• Given data:
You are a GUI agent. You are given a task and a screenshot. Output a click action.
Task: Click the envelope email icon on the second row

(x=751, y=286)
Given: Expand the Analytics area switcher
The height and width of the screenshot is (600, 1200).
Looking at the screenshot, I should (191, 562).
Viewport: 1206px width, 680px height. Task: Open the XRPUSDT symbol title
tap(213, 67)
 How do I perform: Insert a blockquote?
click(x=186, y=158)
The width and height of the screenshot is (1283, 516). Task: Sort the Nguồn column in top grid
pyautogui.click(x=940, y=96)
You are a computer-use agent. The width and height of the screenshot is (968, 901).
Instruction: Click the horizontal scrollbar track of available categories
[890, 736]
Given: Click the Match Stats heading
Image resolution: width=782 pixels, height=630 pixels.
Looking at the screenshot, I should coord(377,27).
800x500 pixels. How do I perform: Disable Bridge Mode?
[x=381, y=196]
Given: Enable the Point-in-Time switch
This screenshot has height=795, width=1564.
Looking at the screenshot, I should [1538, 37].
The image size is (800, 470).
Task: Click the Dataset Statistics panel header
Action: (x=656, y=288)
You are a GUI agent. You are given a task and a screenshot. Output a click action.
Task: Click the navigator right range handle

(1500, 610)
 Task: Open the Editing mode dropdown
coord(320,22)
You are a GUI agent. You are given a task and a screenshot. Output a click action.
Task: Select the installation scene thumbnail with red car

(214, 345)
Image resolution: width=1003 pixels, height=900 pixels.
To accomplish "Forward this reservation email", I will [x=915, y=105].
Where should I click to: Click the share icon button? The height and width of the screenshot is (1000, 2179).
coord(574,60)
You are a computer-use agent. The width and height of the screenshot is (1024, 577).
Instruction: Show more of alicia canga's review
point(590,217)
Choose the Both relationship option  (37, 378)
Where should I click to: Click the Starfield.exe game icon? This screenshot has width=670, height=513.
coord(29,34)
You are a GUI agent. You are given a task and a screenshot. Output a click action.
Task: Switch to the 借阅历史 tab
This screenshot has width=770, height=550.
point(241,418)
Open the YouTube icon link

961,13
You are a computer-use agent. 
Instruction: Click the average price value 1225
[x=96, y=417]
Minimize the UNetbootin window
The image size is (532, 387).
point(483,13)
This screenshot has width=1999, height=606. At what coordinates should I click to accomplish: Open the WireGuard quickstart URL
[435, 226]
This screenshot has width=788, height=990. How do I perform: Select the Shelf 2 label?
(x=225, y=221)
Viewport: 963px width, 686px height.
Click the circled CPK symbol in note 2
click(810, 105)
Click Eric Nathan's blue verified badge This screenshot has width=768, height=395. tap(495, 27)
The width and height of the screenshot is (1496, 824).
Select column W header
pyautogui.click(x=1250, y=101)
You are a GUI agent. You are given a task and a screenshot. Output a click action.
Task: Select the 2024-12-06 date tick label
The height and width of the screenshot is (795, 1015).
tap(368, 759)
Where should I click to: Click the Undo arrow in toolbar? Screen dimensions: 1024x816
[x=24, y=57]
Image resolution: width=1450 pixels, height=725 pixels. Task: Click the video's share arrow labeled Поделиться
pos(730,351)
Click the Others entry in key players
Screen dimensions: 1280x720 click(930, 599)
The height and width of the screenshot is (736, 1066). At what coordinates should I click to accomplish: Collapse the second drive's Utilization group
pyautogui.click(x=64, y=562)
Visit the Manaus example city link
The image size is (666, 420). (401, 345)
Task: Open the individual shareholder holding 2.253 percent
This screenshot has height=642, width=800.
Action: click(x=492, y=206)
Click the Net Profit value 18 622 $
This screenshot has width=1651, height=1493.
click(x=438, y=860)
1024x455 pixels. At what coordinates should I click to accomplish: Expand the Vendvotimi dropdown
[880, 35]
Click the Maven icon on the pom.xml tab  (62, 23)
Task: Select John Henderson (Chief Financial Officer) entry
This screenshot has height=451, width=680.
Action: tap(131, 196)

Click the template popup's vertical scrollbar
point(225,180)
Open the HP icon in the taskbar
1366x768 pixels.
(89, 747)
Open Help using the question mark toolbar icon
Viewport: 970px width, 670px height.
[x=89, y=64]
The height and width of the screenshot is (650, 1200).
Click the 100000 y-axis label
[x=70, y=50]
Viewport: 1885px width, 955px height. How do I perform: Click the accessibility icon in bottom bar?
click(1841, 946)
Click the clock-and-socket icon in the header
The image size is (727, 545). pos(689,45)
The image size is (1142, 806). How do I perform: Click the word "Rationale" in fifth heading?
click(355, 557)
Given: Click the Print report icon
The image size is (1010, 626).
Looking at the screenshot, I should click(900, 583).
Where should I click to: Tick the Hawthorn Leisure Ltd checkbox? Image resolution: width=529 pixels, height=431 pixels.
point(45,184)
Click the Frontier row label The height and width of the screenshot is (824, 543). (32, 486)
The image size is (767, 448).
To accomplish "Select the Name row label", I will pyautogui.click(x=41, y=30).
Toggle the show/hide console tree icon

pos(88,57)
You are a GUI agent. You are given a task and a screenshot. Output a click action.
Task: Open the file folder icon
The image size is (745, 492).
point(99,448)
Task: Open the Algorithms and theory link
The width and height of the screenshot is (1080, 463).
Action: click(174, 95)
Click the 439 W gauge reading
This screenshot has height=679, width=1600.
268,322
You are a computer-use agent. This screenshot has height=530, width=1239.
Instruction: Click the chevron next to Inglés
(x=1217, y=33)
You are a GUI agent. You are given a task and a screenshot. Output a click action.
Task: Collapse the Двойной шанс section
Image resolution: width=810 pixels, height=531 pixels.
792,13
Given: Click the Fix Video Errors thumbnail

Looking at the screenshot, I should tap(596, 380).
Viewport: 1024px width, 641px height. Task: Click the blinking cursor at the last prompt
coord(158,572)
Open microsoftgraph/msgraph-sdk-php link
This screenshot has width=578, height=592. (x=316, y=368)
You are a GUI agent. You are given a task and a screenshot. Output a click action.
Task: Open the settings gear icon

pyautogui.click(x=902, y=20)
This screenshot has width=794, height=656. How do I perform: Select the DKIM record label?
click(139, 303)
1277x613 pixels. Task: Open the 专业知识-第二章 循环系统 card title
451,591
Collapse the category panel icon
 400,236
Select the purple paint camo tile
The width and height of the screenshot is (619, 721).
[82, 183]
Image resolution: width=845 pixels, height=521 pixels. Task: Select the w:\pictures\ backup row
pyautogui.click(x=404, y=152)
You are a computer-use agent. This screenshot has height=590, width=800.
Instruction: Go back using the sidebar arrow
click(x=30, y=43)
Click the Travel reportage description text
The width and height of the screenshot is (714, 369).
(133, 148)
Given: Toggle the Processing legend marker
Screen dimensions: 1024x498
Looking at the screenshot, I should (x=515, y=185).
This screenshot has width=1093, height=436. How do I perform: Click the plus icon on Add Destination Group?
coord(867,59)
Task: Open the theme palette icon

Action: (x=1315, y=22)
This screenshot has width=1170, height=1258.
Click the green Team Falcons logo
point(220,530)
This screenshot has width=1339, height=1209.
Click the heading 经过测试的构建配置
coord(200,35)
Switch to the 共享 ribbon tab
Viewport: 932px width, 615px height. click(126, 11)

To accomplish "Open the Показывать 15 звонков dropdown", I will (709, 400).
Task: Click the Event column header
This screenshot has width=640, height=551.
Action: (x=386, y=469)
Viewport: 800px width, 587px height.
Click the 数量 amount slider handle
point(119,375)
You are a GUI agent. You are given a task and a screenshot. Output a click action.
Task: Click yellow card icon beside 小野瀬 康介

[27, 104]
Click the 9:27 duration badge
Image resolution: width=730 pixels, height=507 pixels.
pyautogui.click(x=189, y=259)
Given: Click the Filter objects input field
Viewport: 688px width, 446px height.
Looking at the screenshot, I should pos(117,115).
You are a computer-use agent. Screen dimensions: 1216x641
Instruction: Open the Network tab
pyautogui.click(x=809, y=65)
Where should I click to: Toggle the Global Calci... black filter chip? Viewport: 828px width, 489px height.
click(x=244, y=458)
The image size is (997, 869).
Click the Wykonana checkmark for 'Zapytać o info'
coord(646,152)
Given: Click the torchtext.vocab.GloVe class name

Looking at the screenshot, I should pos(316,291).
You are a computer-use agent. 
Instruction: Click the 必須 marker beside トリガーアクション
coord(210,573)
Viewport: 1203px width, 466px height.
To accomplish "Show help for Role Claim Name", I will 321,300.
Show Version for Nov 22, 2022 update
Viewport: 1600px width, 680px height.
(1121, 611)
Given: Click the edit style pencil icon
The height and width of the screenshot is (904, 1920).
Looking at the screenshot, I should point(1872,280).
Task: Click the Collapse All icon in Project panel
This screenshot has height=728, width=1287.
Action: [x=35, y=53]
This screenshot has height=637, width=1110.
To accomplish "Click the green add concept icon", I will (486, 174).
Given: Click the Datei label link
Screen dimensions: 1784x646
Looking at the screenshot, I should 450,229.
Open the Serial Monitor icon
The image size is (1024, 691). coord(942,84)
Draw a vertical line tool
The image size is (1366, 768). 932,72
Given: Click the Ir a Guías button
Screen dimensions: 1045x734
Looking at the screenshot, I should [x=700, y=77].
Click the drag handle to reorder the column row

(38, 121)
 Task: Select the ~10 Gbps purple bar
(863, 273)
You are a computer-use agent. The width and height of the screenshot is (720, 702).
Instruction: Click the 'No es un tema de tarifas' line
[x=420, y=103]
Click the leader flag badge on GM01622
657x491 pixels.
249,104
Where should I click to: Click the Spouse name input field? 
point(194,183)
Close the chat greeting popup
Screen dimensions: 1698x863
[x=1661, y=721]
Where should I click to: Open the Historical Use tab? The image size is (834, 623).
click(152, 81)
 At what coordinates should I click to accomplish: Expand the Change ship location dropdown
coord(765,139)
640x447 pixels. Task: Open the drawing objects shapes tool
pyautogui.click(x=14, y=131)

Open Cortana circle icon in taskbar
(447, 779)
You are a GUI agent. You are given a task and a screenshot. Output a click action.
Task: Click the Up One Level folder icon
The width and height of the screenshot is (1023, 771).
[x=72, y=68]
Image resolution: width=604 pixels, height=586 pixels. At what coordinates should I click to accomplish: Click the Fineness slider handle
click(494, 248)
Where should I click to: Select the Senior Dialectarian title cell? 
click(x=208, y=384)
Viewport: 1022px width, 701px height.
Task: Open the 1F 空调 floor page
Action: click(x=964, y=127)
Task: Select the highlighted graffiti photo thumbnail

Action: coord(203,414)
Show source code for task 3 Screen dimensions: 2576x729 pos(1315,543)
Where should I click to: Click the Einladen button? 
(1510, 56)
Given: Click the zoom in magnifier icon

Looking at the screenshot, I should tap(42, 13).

• Exercise prompt: Could you find every line in the records above that contains the word "folder" and copy it?

• Problem solution:
Task: Open the file folder icon
Task: Click the Up One Level folder icon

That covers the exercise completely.